Nothing but the lines from the one containing "You are a GUI" through the last line of the records below should be copied, exactly and without pictures.

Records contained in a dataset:
--- START ---
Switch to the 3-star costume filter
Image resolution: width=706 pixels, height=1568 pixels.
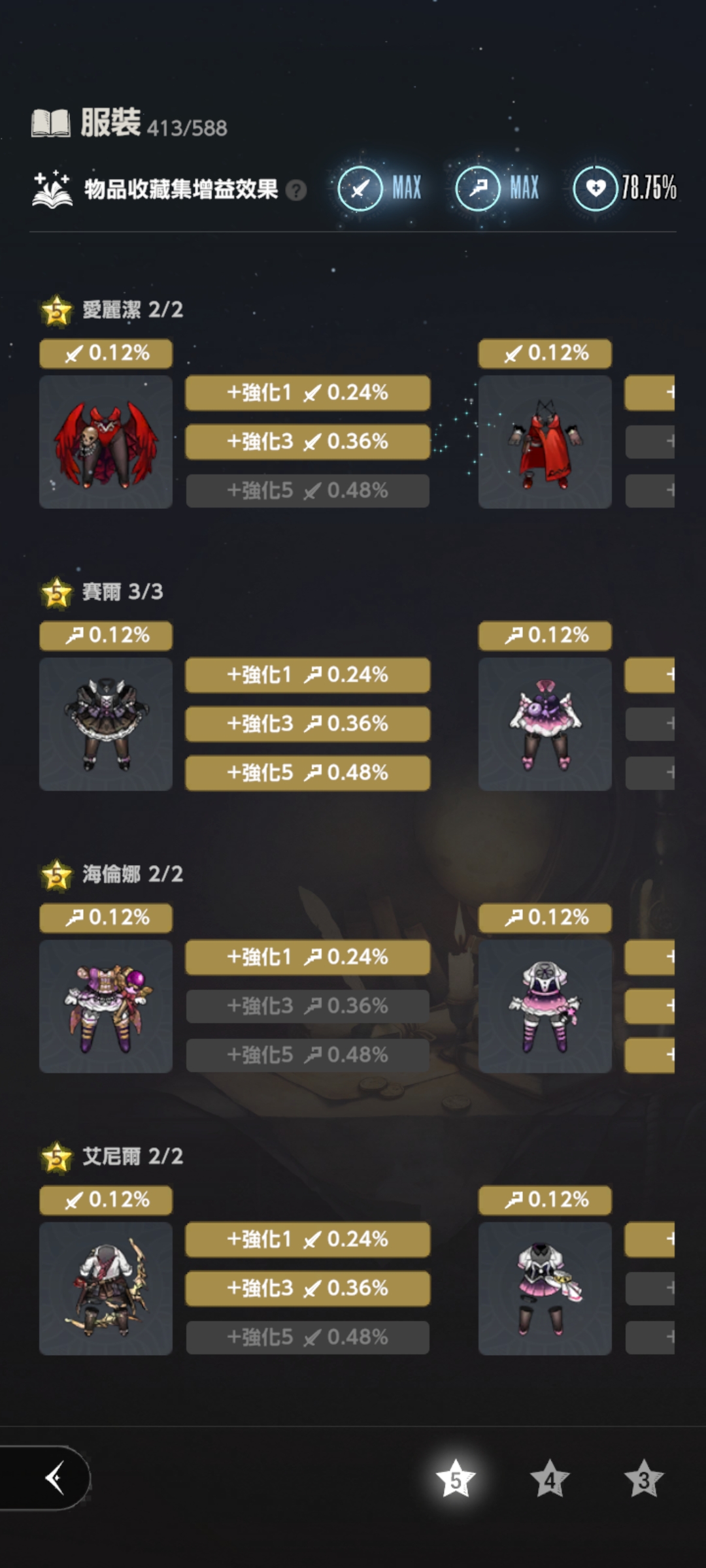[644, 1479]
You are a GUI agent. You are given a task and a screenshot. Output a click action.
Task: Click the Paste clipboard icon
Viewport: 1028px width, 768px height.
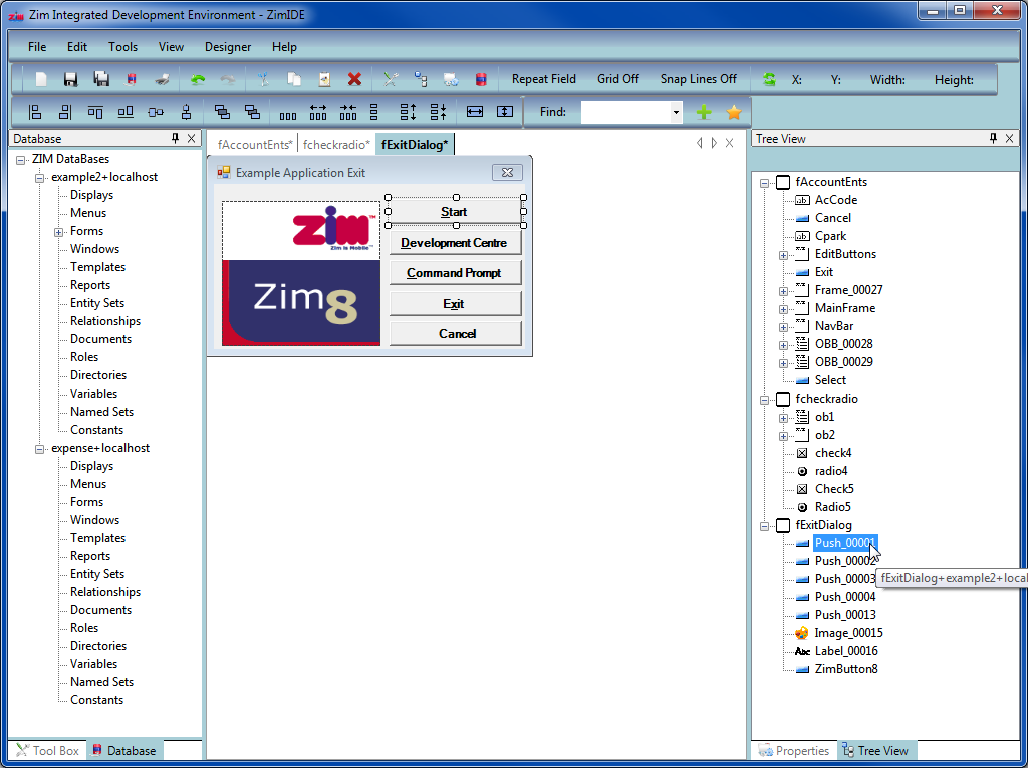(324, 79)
--- END ---
ANSWER TO THE PROBLEM:
You are a GUI agent. You are given a task and a screenshot. Output a click action.
Task: Click the Paste clipboard icon
Viewport: 1028px width, 768px height.
(324, 79)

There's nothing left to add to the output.